Faisal Moshiur Rahman, Shifa Ashrin Mobashira, Rahman Md Hasibur, Uddin Mohammed Arif, Rahaman Rashedur M
Department of Electrical and Computer Engineering, North South University, Dhaka-1229, Bangladesh.
Data Brief. 2024 Jul 20;55:110760. doi: 10.1016/j.dib.2024.110760. eCollection 2024 Aug.
The ever-evolving global landscape of communication, driven by Information Technology advancements, underscores the importance of emotion detection in natural language processing. However, challenges persist in interpreting emotions within linguistically diverse contexts, notably in low-resource languages like Bengali, compounded by the emergence of Banglish. To address this gap, we present "Bengali & Banglish," an extensive dataset comprising 80,098 labelled samples across six emotion classes. Our dataset fills a void in fine-grained emotion classification for Bengali and pioneers in emotion detection in Banglish. We achieve significant performance metrics through meticulous annotation and rigorous evaluation, including a weighted F1 score of 71.30% for Bengali and 64.59% for Banglish using BanglaBERT. Also, our dataset facilitates Bengali-to-Banglish Machine Translation, contributing to the advancement of language processing models. Furthermore, our dataset demonstrates a high Cohen's Kappa score of 93.5%, affirming the reliability and consistency of our annotations. This research underscores the importance of linguistic diversity in NLP and provides a valuable resource for enhancing Emotion Detection capabilities in Bengali and Banglish across digital platforms.
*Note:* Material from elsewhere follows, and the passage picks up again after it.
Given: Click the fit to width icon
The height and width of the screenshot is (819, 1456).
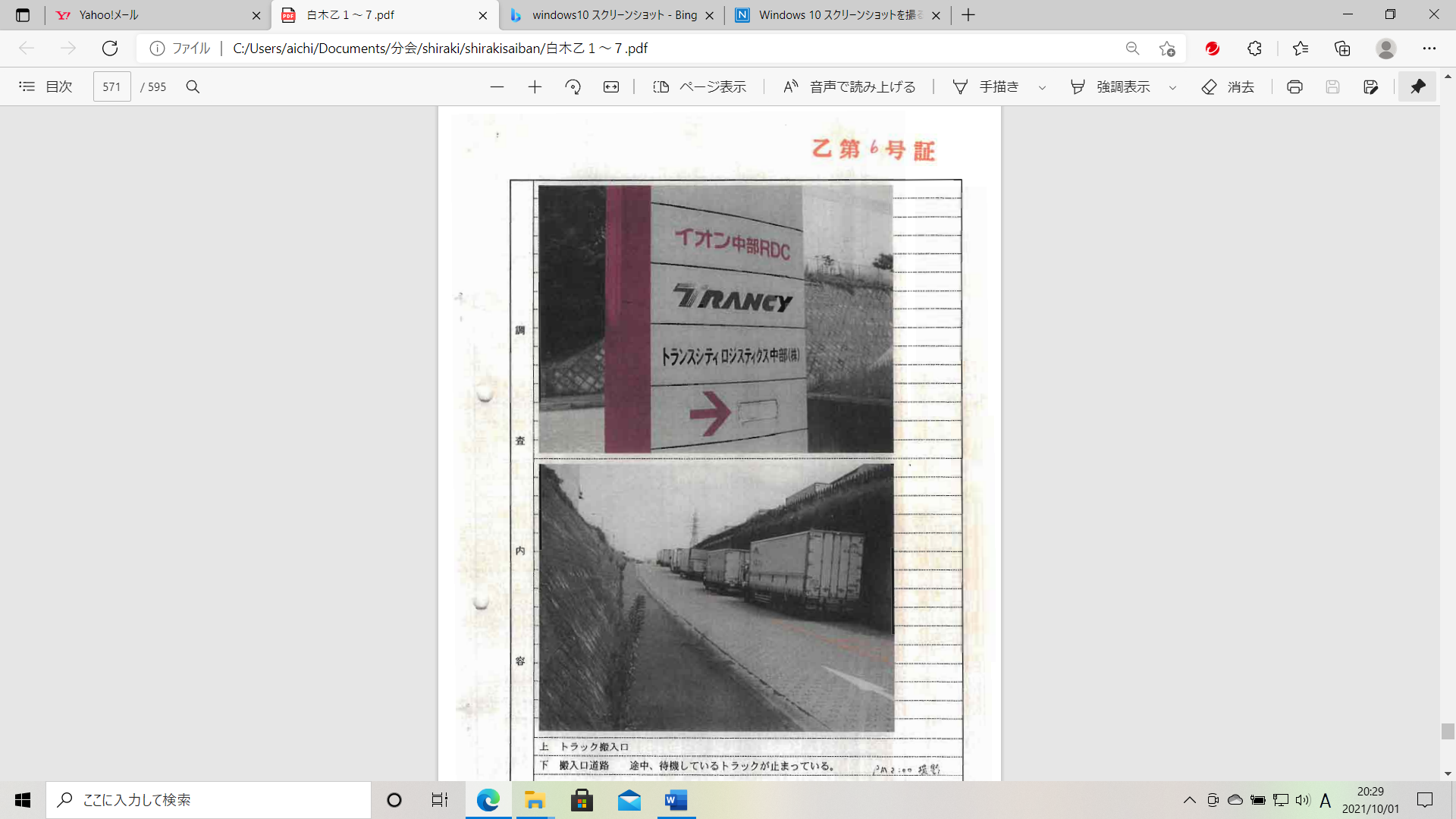Looking at the screenshot, I should pos(611,87).
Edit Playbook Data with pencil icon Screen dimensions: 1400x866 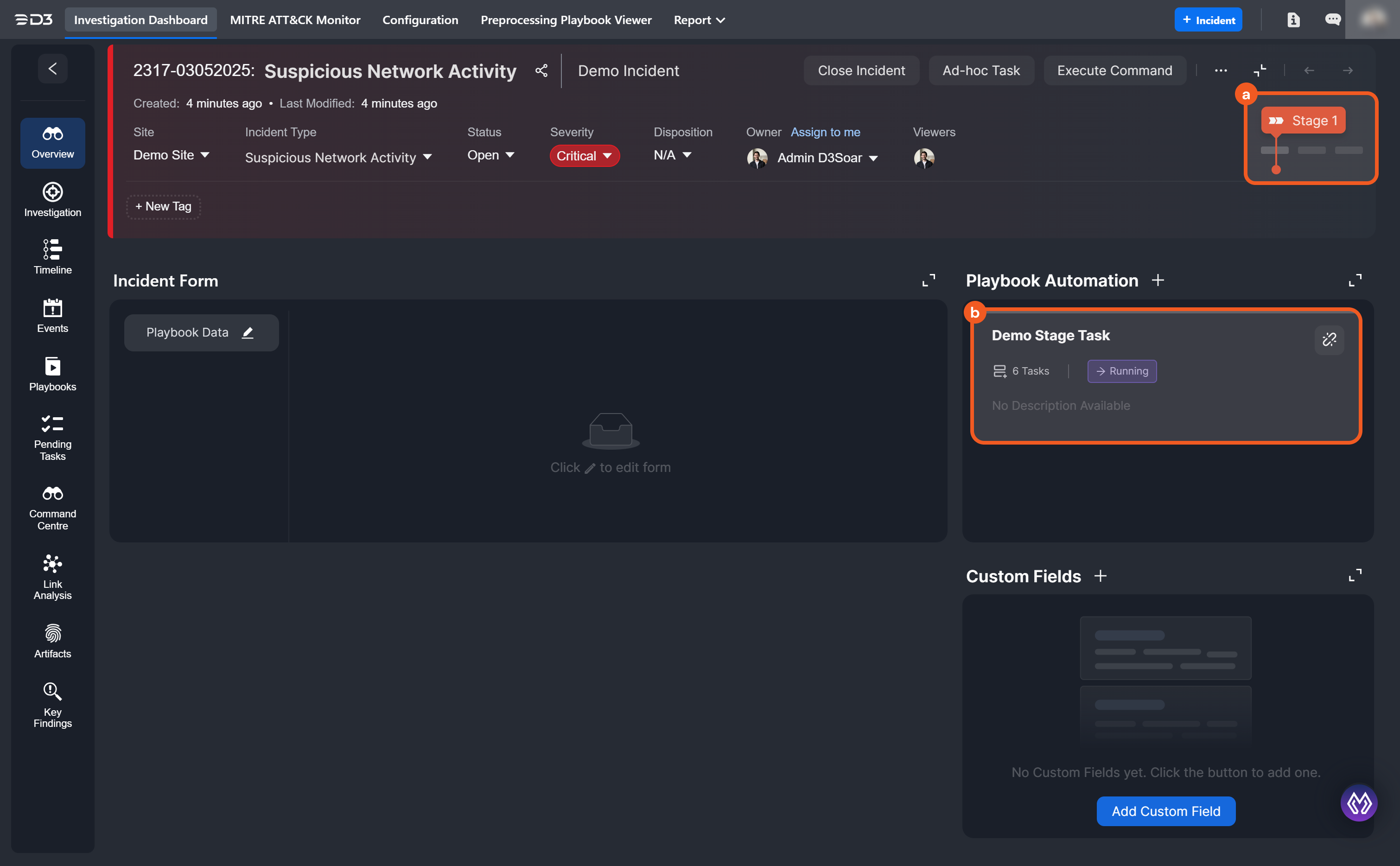click(248, 333)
由信息技术进步驱动的不断演变的全球通信格局,凸显了自然语言处理中情感检测的重要性。然而,在语言多样化的背景下解读情感仍存在挑战,尤其是在孟加拉语等资源匮乏的语言中,孟加拉英语的出现更是加剧了这一问题。为了填补这一空白,我们推出了“孟加拉语和孟加拉英语”,这是一个包含80,098个标记样本、涵盖六个情感类别的广泛数据集。我们的数据集填补了孟加拉语细粒度情感分类的空白,并在孟加拉英语情感检测方面开创了先河。我们通过细致的标注和严格的评估取得了显著的性能指标,使用孟加拉语BERT模型时,孟加拉语的加权F1分数为71.30%,孟加拉英语的加权F1分数为64.59%。此外,我们的数据集促进了孟加拉语到孟加拉英语的机器翻译,推动了语言处理模型的发展。此外,我们的数据集展示了高达93.5%的科恩卡帕系数,证实了我们标注的可靠性和一致性。这项研究强调了自然语言处理中语言多样性的重要性,并为增强数字平台上孟加拉语和孟加拉英语的情感检测能力提供了宝贵资源。